Natalia is his main executing agent, she's in charge of designing his last baby. Coming straight from Bulgaria, she translates Ayad's vision through a new project that combines ecology and civic education. "I won't tell you anything else," he insists, betting on the surprise effect. We have to wait to learn more.
What we know till now is that Ayad is in the process of his activism as a citizen. "My dream is to see my project that started on a personal level go national. Our buildings are a sample of Lebanon. It's from our neighborhood that we begin to build our country and it's from this moment that the Lebanese will become aware of their roles as citizens," he explains.

 

The revelation

His biggest achievement? His two children, Nabil, 15 and Saria, 12. Today, some gray hues run through his hair but the man who tasted the American dream of the 90s has turned into a philanthropic activist. "You always have to speak out. Raise your voice. Otherwise, our cause does not succeed." Ayad Nasser does so. Very active on social networks, he addresses a disenchanted youth and shares his suffering. He talks to the head of state. His latest open letter to the newly elected President, General Michel Aoun, is full of optimism.
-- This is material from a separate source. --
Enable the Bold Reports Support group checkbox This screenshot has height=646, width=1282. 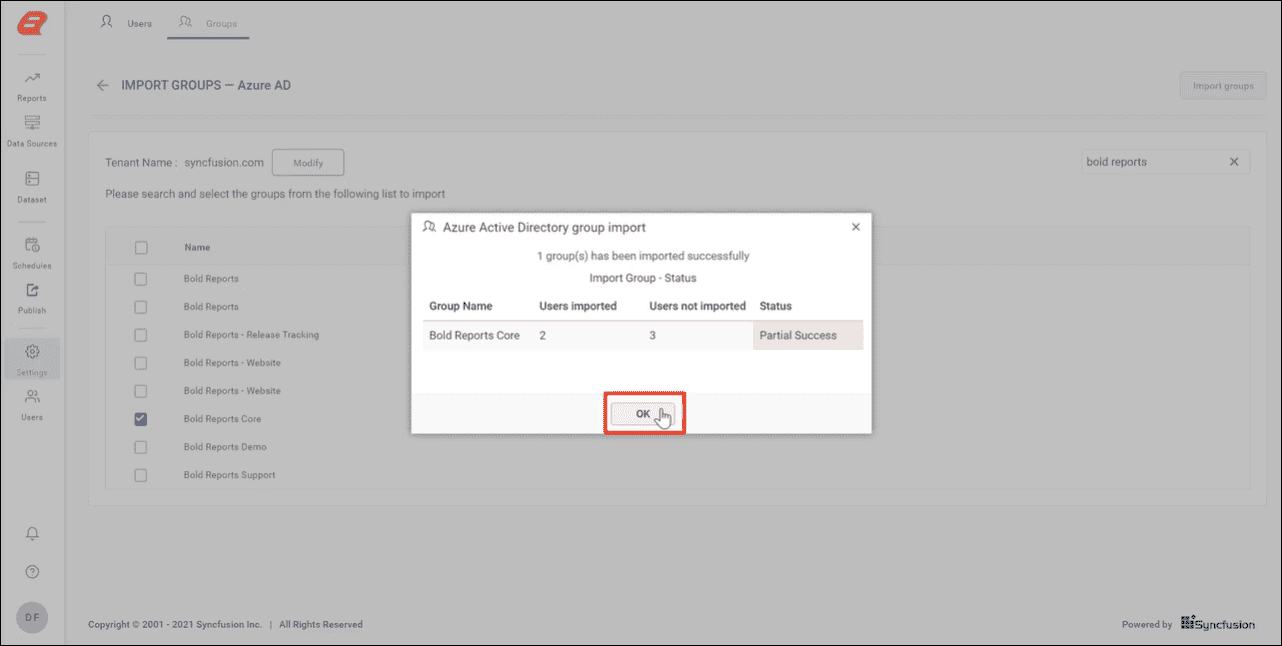tap(141, 475)
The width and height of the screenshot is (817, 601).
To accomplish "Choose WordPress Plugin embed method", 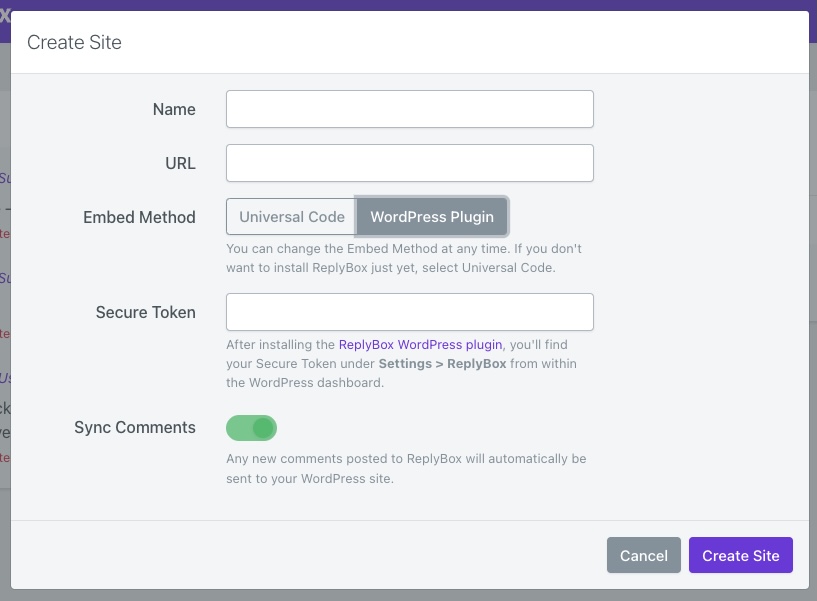I will (432, 217).
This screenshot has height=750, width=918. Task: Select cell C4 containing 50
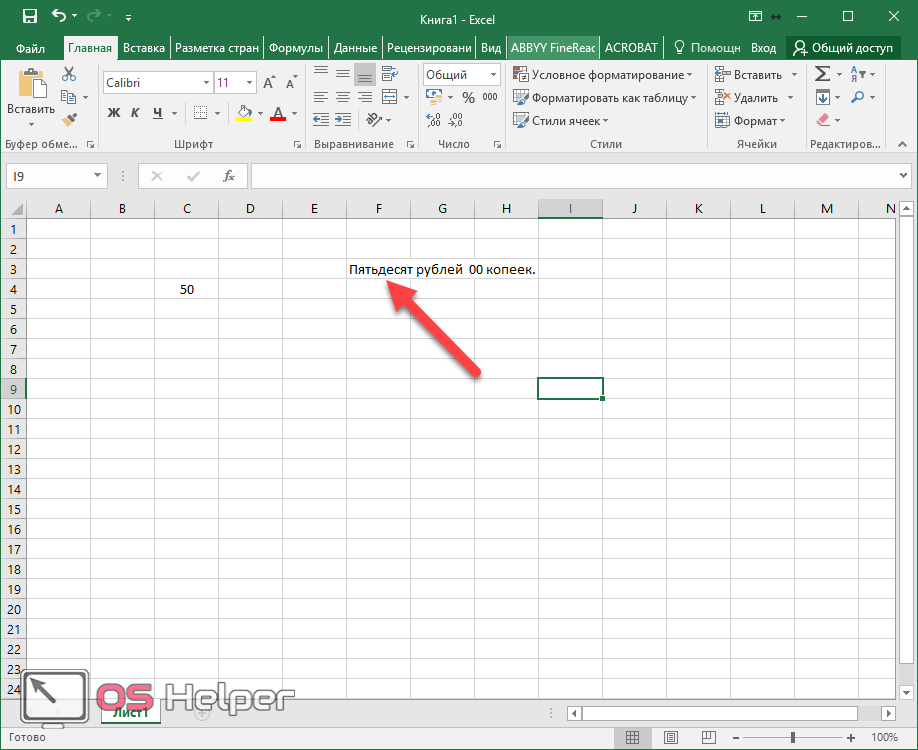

This child of the world has set himself the task of saving Lebanon. A superhero job that he takes seriously. Tense? Very organized and pragmatic, on the contrary.

Walid, his creative director, confirms this statement. "I was going to emigrate to Spain but one meeting with Ayad changed all my plans. I followed him on social media and "liked" his posts on the role we should play as citizens, on sharing, mutual help etc... One day I posted a comment, he simply replied and Invited me to attend the inauguration of Urban Dawn".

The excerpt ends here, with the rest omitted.